Read the records below and copy each line that contains "item".
□ □ □ □
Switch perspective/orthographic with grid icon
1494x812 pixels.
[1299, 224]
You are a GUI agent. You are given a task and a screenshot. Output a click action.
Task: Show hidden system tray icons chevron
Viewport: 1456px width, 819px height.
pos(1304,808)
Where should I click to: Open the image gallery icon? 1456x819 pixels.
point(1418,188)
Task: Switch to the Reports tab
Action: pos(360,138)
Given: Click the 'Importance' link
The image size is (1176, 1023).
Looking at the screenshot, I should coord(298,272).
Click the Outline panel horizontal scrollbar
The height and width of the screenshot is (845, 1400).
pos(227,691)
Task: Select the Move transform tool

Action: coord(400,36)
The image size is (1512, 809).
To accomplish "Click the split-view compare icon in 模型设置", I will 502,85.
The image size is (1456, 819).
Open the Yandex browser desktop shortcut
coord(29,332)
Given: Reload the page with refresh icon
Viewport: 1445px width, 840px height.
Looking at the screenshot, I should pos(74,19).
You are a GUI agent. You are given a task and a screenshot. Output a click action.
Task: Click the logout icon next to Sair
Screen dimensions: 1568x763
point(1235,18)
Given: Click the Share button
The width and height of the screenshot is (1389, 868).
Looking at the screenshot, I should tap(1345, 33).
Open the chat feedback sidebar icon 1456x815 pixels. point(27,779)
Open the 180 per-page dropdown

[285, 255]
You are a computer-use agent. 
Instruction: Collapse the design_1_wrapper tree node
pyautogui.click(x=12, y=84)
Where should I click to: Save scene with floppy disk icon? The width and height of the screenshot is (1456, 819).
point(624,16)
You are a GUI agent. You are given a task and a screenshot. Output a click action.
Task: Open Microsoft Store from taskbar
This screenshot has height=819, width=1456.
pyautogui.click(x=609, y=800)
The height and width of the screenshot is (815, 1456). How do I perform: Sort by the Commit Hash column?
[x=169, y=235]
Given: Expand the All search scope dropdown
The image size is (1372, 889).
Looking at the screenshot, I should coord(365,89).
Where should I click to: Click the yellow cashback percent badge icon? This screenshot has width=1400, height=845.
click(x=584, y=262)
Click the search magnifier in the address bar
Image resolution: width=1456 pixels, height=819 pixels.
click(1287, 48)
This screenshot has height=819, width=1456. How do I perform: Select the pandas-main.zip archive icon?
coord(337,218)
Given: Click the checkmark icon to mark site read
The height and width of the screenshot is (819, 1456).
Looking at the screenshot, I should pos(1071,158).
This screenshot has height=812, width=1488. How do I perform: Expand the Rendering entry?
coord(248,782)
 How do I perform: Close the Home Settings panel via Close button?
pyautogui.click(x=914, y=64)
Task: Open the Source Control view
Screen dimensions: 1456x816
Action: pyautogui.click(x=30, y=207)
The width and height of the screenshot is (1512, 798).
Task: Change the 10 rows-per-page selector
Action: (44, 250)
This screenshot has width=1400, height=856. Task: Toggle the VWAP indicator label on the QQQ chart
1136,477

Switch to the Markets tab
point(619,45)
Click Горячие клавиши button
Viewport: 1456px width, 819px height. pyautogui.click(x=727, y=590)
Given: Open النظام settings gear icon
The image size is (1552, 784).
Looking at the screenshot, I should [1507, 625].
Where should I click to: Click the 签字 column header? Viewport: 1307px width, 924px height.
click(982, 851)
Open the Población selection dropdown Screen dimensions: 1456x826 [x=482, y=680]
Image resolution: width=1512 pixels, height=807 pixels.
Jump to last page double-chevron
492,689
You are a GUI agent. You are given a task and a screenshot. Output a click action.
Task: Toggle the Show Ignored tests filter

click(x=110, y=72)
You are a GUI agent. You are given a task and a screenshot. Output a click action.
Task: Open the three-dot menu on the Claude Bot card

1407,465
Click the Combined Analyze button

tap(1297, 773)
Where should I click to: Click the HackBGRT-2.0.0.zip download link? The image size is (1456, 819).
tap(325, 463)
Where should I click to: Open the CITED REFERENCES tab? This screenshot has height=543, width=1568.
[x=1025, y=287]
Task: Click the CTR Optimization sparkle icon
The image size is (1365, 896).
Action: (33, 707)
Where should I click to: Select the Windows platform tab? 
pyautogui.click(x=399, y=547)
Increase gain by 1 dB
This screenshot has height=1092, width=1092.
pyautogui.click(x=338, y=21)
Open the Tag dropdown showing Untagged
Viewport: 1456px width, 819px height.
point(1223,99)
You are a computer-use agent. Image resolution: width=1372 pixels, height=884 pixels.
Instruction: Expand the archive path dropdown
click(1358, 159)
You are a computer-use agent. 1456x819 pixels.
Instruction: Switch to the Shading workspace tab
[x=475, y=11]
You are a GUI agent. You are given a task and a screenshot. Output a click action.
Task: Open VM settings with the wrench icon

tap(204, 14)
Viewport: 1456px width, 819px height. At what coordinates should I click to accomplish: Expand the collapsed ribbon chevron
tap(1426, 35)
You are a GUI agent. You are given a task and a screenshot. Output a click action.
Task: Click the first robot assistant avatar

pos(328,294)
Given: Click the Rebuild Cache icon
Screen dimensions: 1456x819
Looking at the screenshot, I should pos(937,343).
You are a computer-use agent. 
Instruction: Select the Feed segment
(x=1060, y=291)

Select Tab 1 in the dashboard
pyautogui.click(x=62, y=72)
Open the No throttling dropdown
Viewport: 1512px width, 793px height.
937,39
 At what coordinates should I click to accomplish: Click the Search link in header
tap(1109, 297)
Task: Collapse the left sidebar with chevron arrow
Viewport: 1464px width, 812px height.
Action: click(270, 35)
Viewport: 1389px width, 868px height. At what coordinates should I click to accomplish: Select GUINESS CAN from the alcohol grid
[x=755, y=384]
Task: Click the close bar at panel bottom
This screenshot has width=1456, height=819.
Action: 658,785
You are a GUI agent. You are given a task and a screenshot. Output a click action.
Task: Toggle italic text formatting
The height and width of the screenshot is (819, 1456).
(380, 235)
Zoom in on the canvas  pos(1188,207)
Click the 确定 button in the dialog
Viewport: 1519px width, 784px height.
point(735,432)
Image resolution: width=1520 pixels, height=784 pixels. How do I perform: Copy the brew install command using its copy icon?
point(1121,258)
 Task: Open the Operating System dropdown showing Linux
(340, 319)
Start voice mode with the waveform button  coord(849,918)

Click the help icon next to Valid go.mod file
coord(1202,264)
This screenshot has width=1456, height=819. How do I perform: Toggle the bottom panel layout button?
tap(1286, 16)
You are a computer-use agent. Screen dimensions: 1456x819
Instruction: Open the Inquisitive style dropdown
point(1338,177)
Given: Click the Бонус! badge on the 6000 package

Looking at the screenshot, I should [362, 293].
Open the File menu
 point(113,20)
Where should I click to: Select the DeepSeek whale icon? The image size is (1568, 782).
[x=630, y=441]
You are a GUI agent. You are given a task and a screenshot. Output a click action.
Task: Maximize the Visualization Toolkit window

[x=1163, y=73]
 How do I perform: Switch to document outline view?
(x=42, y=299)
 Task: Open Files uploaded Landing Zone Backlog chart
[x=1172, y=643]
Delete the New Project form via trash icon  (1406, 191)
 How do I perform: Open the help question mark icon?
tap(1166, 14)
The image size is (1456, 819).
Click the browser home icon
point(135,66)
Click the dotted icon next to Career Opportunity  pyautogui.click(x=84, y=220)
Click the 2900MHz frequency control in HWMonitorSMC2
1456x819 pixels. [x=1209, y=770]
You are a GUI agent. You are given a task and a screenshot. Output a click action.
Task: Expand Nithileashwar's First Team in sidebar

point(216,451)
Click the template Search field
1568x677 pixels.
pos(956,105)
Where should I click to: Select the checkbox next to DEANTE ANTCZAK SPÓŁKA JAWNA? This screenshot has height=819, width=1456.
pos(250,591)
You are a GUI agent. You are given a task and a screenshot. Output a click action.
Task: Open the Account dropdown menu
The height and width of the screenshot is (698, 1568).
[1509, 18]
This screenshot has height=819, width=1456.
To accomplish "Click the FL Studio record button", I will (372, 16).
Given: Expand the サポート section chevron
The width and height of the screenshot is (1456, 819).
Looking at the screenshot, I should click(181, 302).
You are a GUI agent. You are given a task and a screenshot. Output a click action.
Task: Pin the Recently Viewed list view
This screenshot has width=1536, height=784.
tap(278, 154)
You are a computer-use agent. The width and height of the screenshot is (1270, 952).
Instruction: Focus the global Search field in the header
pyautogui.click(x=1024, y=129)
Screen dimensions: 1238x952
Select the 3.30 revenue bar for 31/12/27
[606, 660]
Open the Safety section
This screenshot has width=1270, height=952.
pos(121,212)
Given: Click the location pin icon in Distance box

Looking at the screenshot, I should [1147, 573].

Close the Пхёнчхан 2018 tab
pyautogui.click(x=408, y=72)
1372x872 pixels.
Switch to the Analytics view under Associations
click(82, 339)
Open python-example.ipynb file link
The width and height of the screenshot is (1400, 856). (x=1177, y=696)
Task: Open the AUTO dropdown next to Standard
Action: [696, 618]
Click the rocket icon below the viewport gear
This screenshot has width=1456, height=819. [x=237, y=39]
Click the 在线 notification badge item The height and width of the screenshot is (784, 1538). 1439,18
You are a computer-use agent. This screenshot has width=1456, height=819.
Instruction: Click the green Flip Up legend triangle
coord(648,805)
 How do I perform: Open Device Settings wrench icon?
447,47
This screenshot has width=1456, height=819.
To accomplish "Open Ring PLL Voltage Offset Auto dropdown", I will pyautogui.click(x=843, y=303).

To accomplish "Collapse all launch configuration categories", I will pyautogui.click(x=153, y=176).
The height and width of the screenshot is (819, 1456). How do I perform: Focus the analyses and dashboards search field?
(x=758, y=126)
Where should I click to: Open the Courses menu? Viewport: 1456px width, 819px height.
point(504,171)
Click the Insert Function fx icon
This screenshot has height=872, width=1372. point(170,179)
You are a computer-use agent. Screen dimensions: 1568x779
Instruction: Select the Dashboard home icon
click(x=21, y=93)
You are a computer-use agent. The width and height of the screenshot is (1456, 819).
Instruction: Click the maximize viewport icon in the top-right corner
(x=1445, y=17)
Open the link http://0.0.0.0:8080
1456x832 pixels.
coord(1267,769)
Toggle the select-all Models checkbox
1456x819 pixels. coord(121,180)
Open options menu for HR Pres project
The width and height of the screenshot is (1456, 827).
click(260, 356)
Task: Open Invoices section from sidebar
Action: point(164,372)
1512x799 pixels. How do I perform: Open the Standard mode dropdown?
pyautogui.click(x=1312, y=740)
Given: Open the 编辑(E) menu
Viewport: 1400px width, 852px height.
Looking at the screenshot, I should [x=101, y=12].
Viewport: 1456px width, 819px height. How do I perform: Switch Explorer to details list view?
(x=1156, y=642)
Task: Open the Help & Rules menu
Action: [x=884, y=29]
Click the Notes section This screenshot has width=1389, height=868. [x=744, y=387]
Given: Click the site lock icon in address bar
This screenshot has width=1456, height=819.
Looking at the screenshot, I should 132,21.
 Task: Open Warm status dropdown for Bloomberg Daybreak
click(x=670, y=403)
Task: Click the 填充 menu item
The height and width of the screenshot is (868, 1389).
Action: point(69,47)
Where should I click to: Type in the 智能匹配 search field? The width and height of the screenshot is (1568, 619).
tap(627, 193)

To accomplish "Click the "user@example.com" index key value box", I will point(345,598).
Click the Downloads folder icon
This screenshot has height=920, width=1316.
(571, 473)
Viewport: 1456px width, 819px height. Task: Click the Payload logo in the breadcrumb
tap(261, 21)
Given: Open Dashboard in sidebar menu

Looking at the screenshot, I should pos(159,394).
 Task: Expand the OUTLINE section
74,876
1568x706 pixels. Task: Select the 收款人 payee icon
□ □ □ □
**Solved exercise**
Click the 在线 notification badge item The height and width of the screenshot is (784, 1538). 1439,18
Task: Click the 填充 menu item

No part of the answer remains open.